The Corner

But, Mr. Warner, the Euro Zone Crisis Is Over . . .

Writing for the Daily Telegraph, Jeremy Warner contemplates the arguments that the current tremors in the emerging markets give some sort of justification for what’s going on the euro zone. And then he destroys them:

The idea that, in order to push through painful but necessary economic reform, countries must surrender their sovereignty and nail themselves to the mast of an inflexible currency regime, is . . . patent nonsense. Argentina’s problems have nothing to do with the ups and mainly downs of the peso. They are the result of decades of bad and corrupt government, taken to new heights by the incompetence and cynical populism of the present president, Cristina Kirchner.

Did South Korea need to join a currency union in order to bring about its remarkable economic revival in the wake of the Asian financial crisis of the late 1990s? No, it reformed itself, and, assisted by the following wind of a more competitive exchange rate, has been booming ever since, in a way that the afflicted nations of the eurozone, five long years into the worst economic collapse of the modern age, can only dream of.

Europe offers nothing in the way of solutions, just grinding, destructive austerity, which has inflicted seemingly permanent economic damage on once proud nations. Only growing labour migration prevents a more serious form of what economists call hysteresis – the loss of skills, and therefore economic potential, associated with prolonged periods of high unemployment.
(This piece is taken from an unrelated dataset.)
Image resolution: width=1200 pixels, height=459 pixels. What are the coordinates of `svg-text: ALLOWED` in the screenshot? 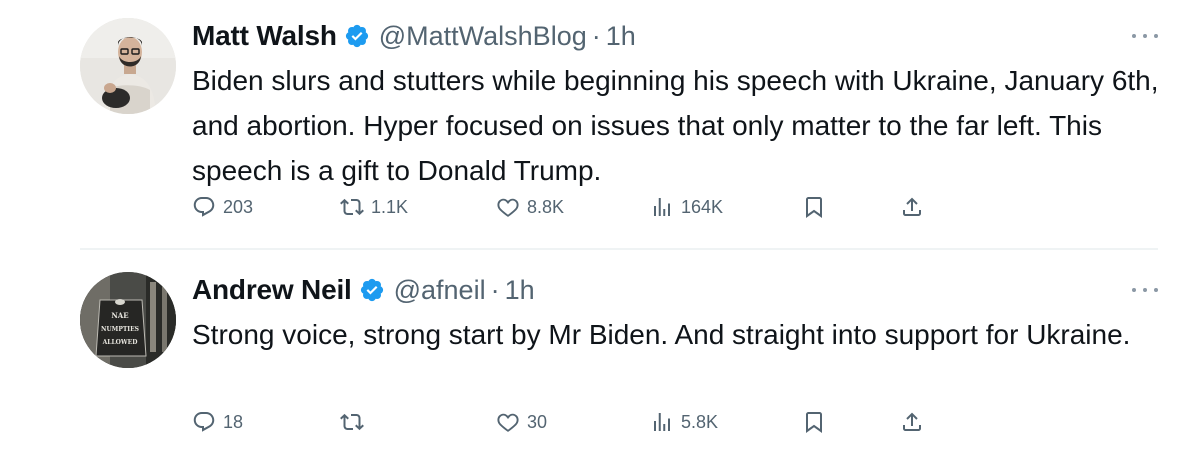 It's located at (120, 342).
There’s also the question of what happens to the countries that those emigrants leave behind. Some of the smaller countries caught up in this crisis have seen very high rates of emigration, raising the prospect of some form of “national” hysteresis, and a hollowing-out that raises profound questions as to what these nations will really now become.

Back to Warner:

Against the self-harm of the eurozone, Turkey and Argentina look like mere fireflies before the storm. In the scale of things, they don’t matter, and in themselves are unlikely to alter the wider picture of what’s happening in the world. The greater menace still lies in Europe, which, as the US Treasury has observed, now adds a seemingly permanent deflationary bias to the global economy. The structural reform Europe fondly imagines its disciplines impose is just skin-deep. It will, in any case, have only limited impact in economies where the stuffing has been knocked out of demand. Since subjecting itself to the diktats of the EU troika, Ireland has slipped ever further down international “ease of doing business” league tables, while in Italy they cannot even manage to deregulate the taxi service without the country grinding to a halt in a wave of protests.
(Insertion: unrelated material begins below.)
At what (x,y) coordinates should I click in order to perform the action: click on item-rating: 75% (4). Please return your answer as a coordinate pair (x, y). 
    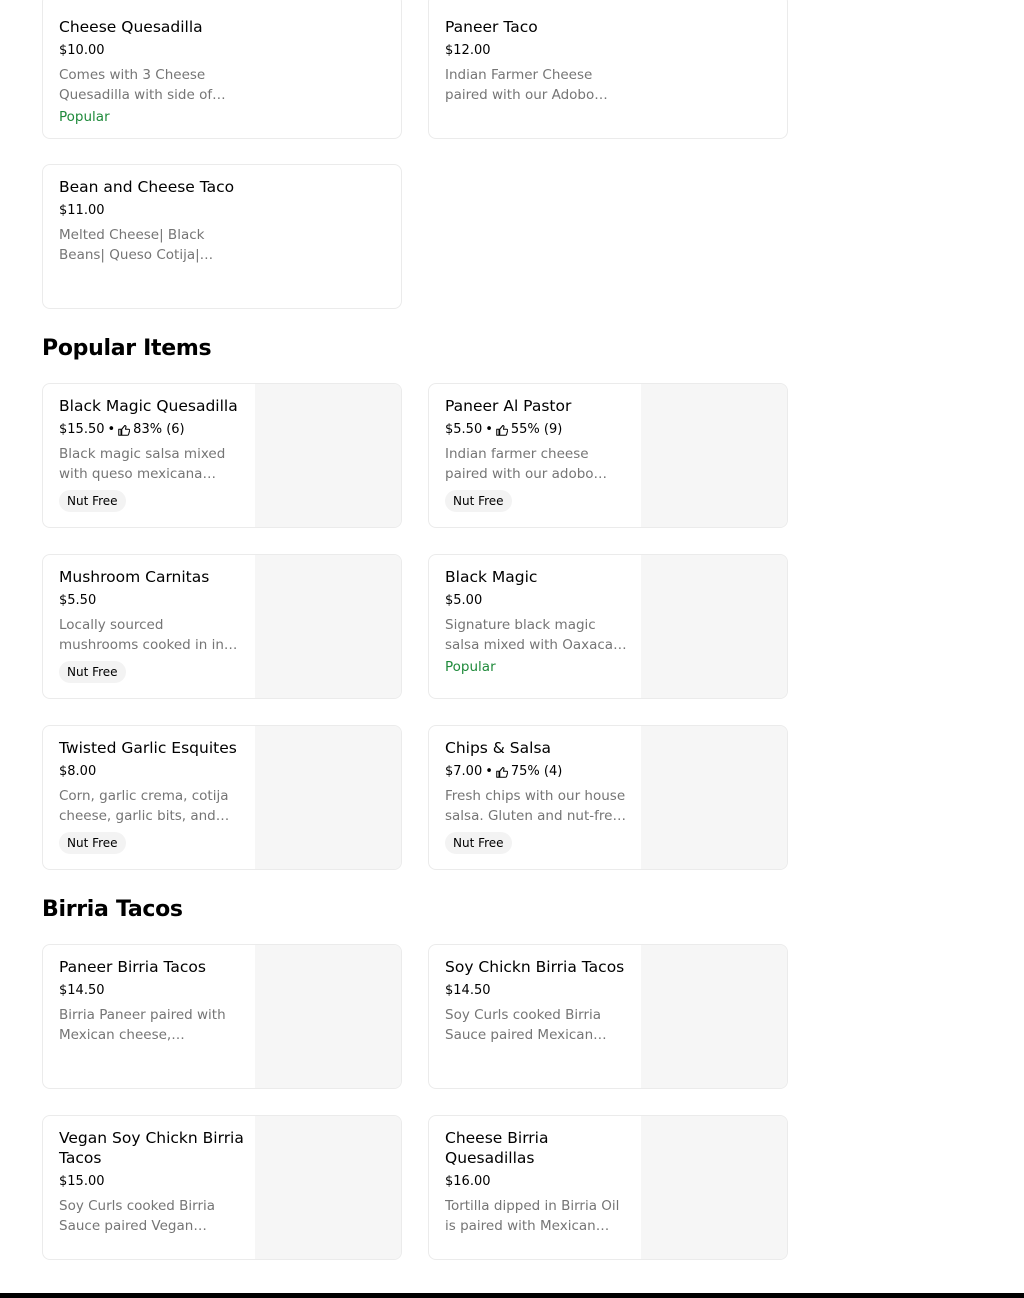
    Looking at the image, I should click on (536, 772).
The reason for this is that structural reform, to be effective (at least in a democracy) generally has to be driven from within a country, something that implies a degree, however reluctant, of authentic domestic political consent. Without that, reform will struggle — thus the trouble over Italy’s taxis — and its continued implementation will start to raise serious questions of democratic legitimacy. The elections to the European Parliament in May could well provide a very sharp lesson of what the consequences of that might be.
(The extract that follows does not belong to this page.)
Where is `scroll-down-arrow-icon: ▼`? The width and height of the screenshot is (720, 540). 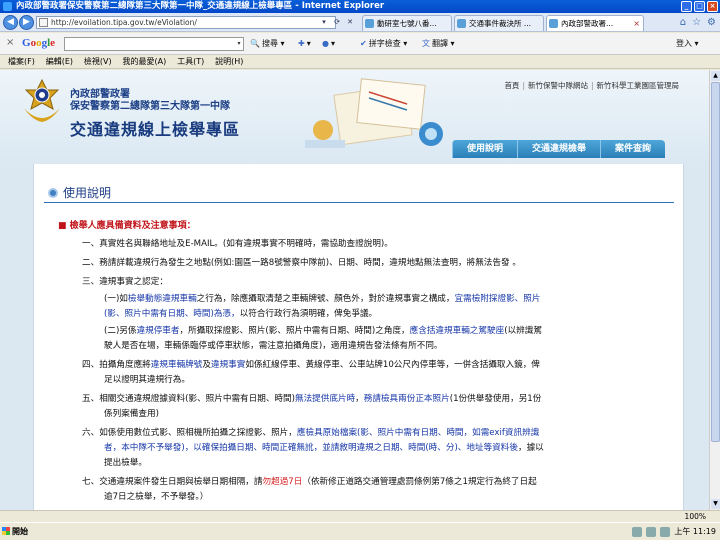
scroll-down-arrow-icon: ▼ is located at coordinates (716, 504).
One thing the crisis has succeeded in doing, however, is dramatically cutting wages in affected economies. If clobbering people’s standard of living counts as policy success, then Europe is setting new standards, never mind that reduced nominal wages only further increase the size of the debt overhang, making countries even more prone to future financial trouble. Unable any longer to afford its own goods and services, Europe instead dumps its excess production on the rest of the world and calls it progress. There could scarcely be a more counterproductive approach to policy. Incapable of going either backwards to the sovereign independence of the past, or forwards to the burden-sharing which necessarily underpins any successful monetary union, euroland has become stuck in a destructive stagnation of its own making.

All Europe’s great gifts to the world – its inventiveness, industry, art, music, forms of governance, its very sense of identity – spring from its cultural, economic and national diversity. Crushing the life out of this infinite variety in pursuit of some corporatist vision of low-cost international competitiveness seems to have become a goal in itself.

Quite. And it is by far from clear that Europe will even succeed in achieving that aim. After all, more than a century and a half after Italian unity, Naples, economically speaking, is no Milan. How long then will it take Europe’s spavined currency union to put Athens up on a footing with Berlin?